- [What needs to be done]: Each record below is to be restated word for word.

- [Excerpted data]:
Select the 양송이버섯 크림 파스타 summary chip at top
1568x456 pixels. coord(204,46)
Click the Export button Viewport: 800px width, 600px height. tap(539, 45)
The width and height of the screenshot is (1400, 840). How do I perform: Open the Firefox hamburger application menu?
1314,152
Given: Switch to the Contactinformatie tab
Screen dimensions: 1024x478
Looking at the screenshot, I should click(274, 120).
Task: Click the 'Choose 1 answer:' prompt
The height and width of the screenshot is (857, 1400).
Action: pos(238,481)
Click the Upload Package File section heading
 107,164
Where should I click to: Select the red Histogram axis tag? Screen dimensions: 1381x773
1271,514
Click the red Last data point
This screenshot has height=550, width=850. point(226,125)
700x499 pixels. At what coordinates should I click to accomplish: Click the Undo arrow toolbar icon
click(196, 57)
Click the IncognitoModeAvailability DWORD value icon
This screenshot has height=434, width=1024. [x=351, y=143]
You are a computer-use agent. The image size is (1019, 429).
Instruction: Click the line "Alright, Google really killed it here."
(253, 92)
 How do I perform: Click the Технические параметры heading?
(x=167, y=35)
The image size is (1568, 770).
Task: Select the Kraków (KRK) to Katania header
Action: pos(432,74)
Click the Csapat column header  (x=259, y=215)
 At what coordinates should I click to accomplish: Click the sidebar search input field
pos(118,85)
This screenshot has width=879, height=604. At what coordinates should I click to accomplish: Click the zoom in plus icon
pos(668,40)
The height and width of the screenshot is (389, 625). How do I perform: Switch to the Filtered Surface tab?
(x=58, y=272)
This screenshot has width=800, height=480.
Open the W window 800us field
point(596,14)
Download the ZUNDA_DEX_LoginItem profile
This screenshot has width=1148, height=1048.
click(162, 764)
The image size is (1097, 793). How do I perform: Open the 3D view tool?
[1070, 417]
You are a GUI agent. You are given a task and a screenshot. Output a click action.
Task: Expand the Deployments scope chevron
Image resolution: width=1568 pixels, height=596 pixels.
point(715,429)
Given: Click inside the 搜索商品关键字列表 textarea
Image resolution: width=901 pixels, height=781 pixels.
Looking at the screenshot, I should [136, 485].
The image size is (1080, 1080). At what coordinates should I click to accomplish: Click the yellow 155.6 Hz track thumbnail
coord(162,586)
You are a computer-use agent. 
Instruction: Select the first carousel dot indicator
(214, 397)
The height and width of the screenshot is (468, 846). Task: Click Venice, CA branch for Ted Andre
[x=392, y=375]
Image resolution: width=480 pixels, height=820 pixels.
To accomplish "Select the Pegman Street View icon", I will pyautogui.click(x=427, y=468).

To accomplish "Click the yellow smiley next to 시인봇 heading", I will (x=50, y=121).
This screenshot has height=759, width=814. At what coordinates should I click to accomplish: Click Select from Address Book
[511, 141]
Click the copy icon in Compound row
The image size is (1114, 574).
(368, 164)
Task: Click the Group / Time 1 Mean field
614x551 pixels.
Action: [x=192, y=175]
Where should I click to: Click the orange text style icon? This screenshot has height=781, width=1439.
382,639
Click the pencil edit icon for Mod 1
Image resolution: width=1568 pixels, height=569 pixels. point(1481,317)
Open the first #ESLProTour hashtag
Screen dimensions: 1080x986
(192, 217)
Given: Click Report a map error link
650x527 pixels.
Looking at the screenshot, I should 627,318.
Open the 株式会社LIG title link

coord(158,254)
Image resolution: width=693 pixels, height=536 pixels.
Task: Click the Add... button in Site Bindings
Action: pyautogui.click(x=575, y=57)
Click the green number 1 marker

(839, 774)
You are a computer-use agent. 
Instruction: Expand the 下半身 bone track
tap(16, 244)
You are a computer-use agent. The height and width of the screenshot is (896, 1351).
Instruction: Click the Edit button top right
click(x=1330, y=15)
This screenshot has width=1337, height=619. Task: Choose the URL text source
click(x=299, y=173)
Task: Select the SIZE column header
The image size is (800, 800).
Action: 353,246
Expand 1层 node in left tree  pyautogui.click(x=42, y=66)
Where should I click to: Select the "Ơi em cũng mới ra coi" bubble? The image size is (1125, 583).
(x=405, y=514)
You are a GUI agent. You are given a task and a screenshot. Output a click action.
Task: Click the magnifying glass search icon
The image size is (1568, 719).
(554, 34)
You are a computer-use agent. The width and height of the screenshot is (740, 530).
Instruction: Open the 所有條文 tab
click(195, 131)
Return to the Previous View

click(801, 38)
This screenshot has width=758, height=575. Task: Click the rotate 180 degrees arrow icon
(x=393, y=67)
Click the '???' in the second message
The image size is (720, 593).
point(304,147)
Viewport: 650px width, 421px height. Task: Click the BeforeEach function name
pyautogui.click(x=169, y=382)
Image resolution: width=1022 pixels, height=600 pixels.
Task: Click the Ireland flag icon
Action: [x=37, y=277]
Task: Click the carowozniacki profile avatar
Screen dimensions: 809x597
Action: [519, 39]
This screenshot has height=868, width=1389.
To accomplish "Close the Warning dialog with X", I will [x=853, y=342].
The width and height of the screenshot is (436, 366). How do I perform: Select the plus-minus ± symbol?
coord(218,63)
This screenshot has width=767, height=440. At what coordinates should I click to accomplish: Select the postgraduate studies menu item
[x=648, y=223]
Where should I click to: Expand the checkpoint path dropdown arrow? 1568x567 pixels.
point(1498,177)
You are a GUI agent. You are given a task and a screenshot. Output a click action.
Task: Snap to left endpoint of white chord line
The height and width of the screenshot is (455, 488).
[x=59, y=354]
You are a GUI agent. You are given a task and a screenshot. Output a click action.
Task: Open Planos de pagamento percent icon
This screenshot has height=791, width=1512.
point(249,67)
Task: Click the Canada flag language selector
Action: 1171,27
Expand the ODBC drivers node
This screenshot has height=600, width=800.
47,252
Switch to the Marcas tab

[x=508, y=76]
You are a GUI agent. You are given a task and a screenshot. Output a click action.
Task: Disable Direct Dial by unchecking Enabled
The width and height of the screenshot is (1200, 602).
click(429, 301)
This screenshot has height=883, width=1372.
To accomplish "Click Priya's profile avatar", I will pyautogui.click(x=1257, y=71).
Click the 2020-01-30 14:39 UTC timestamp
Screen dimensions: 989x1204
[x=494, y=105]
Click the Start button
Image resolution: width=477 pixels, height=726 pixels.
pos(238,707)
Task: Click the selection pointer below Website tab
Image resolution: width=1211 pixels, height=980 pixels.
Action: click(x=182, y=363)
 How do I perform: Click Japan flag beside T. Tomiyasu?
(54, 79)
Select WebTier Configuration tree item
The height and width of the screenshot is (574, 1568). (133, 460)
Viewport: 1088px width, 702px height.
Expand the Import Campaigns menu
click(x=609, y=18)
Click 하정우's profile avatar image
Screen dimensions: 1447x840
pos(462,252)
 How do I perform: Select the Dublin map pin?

- [Response to the exercise]:
Select the 양송이버섯 크림 파스타 summary chip at top
1568x456 pixels. coord(204,46)
Click the Export button Viewport: 800px width, 600px height. tap(539, 45)
The width and height of the screenshot is (1400, 840). How do I perform: Open the Firefox hamburger application menu?
1314,152
Given: Switch to the Contactinformatie tab
Screen dimensions: 1024x478
Looking at the screenshot, I should click(274, 120).
Task: Click the 'Choose 1 answer:' prompt
The height and width of the screenshot is (857, 1400).
Action: pos(238,481)
Click the Upload Package File section heading
 107,164
Where should I click to: Select the red Histogram axis tag? Screen dimensions: 1381x773
1271,514
Click the red Last data point
This screenshot has height=550, width=850. point(226,125)
700x499 pixels. At what coordinates should I click to accomplish: Click the Undo arrow toolbar icon
click(196, 57)
Click the IncognitoModeAvailability DWORD value icon
This screenshot has height=434, width=1024. [x=351, y=143]
You are a computer-use agent. The image size is (1019, 429).
Instruction: Click the line "Alright, Google really killed it here."
(253, 92)
 How do I perform: Click the Технические параметры heading?
(x=167, y=35)
The image size is (1568, 770).
Task: Select the Kraków (KRK) to Katania header
Action: pos(432,74)
Click the Csapat column header  (x=259, y=215)
 At what coordinates should I click to accomplish: Click the sidebar search input field
pos(118,85)
This screenshot has width=879, height=604. At what coordinates should I click to accomplish: Click the zoom in plus icon
pos(668,40)
The height and width of the screenshot is (389, 625). How do I perform: Switch to the Filtered Surface tab?
(x=58, y=272)
This screenshot has width=800, height=480.
Open the W window 800us field
point(596,14)
Download the ZUNDA_DEX_LoginItem profile
This screenshot has width=1148, height=1048.
click(162, 764)
The image size is (1097, 793). How do I perform: Open the 3D view tool?
[1070, 417]
You are a GUI agent. You are given a task and a screenshot. Output a click action.
Task: Expand the Deployments scope chevron
Image resolution: width=1568 pixels, height=596 pixels.
point(715,429)
Given: Click inside the 搜索商品关键字列表 textarea
Image resolution: width=901 pixels, height=781 pixels.
Looking at the screenshot, I should [136, 485].
The image size is (1080, 1080). At what coordinates should I click to accomplish: Click the yellow 155.6 Hz track thumbnail
coord(162,586)
You are a computer-use agent. 
Instruction: Select the first carousel dot indicator
(214, 397)
The height and width of the screenshot is (468, 846). Task: Click Venice, CA branch for Ted Andre
[x=392, y=375]
Image resolution: width=480 pixels, height=820 pixels.
To accomplish "Select the Pegman Street View icon", I will pyautogui.click(x=427, y=468).

To accomplish "Click the yellow smiley next to 시인봇 heading", I will (x=50, y=121).
This screenshot has height=759, width=814. At what coordinates should I click to accomplish: Click Select from Address Book
[511, 141]
Click the copy icon in Compound row
The image size is (1114, 574).
(368, 164)
Task: Click the Group / Time 1 Mean field
614x551 pixels.
Action: [x=192, y=175]
Where should I click to: Click the orange text style icon? This screenshot has height=781, width=1439.
382,639
Click the pencil edit icon for Mod 1
Image resolution: width=1568 pixels, height=569 pixels. point(1481,317)
Open the first #ESLProTour hashtag
Screen dimensions: 1080x986
(192, 217)
Given: Click Report a map error link
650x527 pixels.
Looking at the screenshot, I should 627,318.
Open the 株式会社LIG title link

coord(158,254)
Image resolution: width=693 pixels, height=536 pixels.
Task: Click the Add... button in Site Bindings
Action: pyautogui.click(x=575, y=57)
Click the green number 1 marker

(839, 774)
You are a computer-use agent. 
Instruction: Expand the 下半身 bone track
tap(16, 244)
You are a computer-use agent. The height and width of the screenshot is (896, 1351).
Instruction: Click the Edit button top right
click(x=1330, y=15)
This screenshot has width=1337, height=619. Task: Choose the URL text source
click(x=299, y=173)
Task: Select the SIZE column header
The image size is (800, 800).
Action: 353,246
Expand 1层 node in left tree  pyautogui.click(x=42, y=66)
Where should I click to: Select the "Ơi em cũng mới ra coi" bubble? The image size is (1125, 583).
(x=405, y=514)
You are a GUI agent. You are given a task and a screenshot. Output a click action.
Task: Click the magnifying glass search icon
The image size is (1568, 719).
(554, 34)
You are a computer-use agent. The width and height of the screenshot is (740, 530).
Instruction: Open the 所有條文 tab
click(195, 131)
Return to the Previous View

click(801, 38)
This screenshot has width=758, height=575. Task: Click the rotate 180 degrees arrow icon
(x=393, y=67)
Click the '???' in the second message
The image size is (720, 593).
point(304,147)
Viewport: 650px width, 421px height. Task: Click the BeforeEach function name
pyautogui.click(x=169, y=382)
Image resolution: width=1022 pixels, height=600 pixels.
Task: Click the Ireland flag icon
Action: [x=37, y=277]
Task: Click the carowozniacki profile avatar
Screen dimensions: 809x597
Action: [519, 39]
This screenshot has height=868, width=1389.
To accomplish "Close the Warning dialog with X", I will [x=853, y=342].
The width and height of the screenshot is (436, 366). How do I perform: Select the plus-minus ± symbol?
coord(218,63)
This screenshot has width=767, height=440. At what coordinates should I click to accomplish: Select the postgraduate studies menu item
[x=648, y=223]
Where should I click to: Expand the checkpoint path dropdown arrow? 1568x567 pixels.
point(1498,177)
You are a GUI agent. You are given a task and a screenshot. Output a click action.
Task: Snap to left endpoint of white chord line
The height and width of the screenshot is (455, 488).
[x=59, y=354]
You are a GUI agent. You are given a task and a screenshot. Output a click action.
Task: Open Planos de pagamento percent icon
This screenshot has height=791, width=1512.
point(249,67)
Task: Click the Canada flag language selector
Action: 1171,27
Expand the ODBC drivers node
This screenshot has height=600, width=800.
47,252
Switch to the Marcas tab

[x=508, y=76]
You are a GUI agent. You are given a task and a screenshot. Output a click action.
Task: Disable Direct Dial by unchecking Enabled
The width and height of the screenshot is (1200, 602).
click(429, 301)
This screenshot has height=883, width=1372.
To accomplish "Click Priya's profile avatar", I will pyautogui.click(x=1257, y=71).
Click the 2020-01-30 14:39 UTC timestamp
Screen dimensions: 989x1204
[x=494, y=105]
Click the Start button
Image resolution: width=477 pixels, height=726 pixels.
pos(238,707)
Task: Click the selection pointer below Website tab
Image resolution: width=1211 pixels, height=980 pixels.
Action: click(x=182, y=363)
 How do I perform: Click Japan flag beside T. Tomiyasu?
(54, 79)
Select WebTier Configuration tree item
The height and width of the screenshot is (574, 1568). (133, 460)
Viewport: 1088px width, 702px height.
Expand the Import Campaigns menu
click(x=609, y=18)
Click 하정우's profile avatar image
Screen dimensions: 1447x840
pos(462,252)
 How do I perform: Select the Dublin map pin?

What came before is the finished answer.